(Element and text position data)
_ _ _ _
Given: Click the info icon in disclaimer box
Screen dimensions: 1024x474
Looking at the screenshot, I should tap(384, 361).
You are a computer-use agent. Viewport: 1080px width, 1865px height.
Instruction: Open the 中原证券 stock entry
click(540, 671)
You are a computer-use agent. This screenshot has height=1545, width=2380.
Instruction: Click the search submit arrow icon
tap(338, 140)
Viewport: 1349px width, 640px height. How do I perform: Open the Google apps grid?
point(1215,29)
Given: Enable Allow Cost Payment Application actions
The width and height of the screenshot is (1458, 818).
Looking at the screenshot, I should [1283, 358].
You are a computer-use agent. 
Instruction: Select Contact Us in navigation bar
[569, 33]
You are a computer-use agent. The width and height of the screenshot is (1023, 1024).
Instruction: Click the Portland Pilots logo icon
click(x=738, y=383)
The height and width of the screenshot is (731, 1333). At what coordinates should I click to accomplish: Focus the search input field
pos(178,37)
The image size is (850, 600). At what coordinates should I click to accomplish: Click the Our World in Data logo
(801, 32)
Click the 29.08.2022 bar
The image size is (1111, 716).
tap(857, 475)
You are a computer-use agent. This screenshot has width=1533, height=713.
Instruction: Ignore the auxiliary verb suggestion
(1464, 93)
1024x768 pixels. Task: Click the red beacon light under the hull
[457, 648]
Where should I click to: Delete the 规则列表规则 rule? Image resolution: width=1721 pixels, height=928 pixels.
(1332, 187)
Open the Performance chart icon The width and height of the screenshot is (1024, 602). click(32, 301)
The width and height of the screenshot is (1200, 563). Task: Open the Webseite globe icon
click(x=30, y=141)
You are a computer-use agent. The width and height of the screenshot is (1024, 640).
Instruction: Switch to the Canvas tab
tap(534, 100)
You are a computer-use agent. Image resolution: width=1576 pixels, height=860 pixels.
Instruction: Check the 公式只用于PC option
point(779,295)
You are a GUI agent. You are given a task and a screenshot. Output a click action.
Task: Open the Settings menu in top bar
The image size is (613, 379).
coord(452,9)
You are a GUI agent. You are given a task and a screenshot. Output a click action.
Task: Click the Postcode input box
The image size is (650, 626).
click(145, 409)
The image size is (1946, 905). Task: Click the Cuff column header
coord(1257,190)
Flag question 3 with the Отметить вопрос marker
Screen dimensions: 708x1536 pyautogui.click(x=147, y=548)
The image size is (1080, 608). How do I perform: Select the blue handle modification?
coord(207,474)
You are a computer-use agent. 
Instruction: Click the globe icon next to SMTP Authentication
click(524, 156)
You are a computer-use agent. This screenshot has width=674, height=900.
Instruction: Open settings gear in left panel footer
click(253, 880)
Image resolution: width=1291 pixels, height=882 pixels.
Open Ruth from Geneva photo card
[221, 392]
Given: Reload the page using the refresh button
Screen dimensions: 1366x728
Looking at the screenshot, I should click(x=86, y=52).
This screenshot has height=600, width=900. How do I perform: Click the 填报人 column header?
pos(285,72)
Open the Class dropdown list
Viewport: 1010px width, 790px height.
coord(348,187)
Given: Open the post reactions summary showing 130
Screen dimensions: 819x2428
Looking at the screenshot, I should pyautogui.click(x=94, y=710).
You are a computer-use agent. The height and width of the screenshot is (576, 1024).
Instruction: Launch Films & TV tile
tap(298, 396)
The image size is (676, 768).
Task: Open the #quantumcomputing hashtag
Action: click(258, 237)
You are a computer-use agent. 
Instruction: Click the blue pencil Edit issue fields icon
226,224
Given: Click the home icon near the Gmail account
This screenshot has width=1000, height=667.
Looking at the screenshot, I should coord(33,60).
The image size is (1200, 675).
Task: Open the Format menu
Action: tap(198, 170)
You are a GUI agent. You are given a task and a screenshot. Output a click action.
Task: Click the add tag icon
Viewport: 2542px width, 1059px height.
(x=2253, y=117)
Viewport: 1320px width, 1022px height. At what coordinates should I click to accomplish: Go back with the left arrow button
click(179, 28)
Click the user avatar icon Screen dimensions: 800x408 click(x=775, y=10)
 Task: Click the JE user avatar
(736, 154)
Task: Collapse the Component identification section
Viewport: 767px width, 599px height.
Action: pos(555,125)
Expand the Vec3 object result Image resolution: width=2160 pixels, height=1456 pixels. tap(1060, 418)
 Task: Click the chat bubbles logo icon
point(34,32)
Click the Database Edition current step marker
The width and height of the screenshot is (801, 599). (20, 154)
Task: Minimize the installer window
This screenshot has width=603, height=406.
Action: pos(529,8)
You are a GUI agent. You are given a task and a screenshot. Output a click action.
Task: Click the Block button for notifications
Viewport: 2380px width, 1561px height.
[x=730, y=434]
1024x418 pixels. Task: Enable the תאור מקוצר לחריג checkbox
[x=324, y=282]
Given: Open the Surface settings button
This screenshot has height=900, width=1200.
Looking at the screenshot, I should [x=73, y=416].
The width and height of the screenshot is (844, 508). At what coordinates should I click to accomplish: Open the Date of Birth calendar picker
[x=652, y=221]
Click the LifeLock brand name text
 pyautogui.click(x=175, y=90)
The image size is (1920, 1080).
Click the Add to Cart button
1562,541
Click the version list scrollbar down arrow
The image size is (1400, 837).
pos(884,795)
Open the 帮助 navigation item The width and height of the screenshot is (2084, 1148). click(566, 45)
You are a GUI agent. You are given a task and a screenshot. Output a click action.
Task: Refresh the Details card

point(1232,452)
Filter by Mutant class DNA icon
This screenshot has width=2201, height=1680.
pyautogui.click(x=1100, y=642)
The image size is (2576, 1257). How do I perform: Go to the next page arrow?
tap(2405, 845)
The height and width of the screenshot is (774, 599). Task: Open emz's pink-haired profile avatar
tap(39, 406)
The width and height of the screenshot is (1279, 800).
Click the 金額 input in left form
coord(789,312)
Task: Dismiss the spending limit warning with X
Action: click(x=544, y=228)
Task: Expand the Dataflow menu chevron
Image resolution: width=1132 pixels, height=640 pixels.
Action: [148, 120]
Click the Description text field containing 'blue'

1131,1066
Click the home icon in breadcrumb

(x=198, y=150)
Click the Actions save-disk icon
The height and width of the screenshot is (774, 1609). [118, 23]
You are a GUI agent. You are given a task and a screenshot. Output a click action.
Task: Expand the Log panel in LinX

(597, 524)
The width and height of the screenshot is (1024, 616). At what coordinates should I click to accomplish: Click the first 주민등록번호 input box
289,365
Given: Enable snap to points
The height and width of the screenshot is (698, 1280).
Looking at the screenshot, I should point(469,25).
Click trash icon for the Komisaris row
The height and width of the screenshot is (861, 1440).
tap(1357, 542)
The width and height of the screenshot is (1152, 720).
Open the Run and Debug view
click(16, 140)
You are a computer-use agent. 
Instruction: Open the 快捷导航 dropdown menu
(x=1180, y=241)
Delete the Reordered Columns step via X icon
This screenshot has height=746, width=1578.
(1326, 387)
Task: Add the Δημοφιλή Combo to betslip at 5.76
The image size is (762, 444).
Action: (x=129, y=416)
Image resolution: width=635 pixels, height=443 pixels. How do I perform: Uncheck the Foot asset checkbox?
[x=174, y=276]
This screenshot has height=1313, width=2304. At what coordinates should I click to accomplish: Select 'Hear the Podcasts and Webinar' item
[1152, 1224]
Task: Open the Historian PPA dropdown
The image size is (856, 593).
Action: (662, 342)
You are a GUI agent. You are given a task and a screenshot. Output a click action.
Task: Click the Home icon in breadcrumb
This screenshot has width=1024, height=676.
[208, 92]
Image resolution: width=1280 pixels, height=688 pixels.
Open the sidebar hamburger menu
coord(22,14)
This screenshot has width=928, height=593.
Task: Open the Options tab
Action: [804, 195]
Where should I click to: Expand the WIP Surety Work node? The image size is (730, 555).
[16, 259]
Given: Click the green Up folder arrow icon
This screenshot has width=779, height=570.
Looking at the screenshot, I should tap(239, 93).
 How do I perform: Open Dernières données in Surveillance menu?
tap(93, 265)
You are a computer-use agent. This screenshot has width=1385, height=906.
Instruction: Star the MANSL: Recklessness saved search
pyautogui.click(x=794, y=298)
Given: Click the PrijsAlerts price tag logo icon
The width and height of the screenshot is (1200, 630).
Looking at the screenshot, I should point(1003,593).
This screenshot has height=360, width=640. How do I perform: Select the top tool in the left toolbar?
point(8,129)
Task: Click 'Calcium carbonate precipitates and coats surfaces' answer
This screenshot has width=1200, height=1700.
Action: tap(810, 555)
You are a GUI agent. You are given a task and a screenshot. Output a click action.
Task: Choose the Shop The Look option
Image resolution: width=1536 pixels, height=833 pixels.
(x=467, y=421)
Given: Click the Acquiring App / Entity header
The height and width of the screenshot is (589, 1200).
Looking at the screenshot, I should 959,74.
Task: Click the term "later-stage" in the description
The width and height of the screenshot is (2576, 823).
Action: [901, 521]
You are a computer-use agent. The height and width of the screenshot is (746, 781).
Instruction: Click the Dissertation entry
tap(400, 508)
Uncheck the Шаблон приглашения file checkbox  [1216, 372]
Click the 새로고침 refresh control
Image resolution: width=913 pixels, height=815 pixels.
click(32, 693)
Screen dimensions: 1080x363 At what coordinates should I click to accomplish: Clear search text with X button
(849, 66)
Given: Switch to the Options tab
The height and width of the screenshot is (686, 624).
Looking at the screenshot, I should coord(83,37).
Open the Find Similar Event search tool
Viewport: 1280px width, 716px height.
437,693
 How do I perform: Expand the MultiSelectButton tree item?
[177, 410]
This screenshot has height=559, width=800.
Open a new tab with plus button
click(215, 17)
_ _ _ _
◆ Written request: Write out the records above exactly as they appear, everything from the start down to the line containing "click(540, 671)", including that line.

◆ Worked answer:
Given: Click the info icon in disclaimer box
Screen dimensions: 1024x474
Looking at the screenshot, I should tap(384, 361).
You are a computer-use agent. Viewport: 1080px width, 1865px height.
Instruction: Open the 中原证券 stock entry
click(540, 671)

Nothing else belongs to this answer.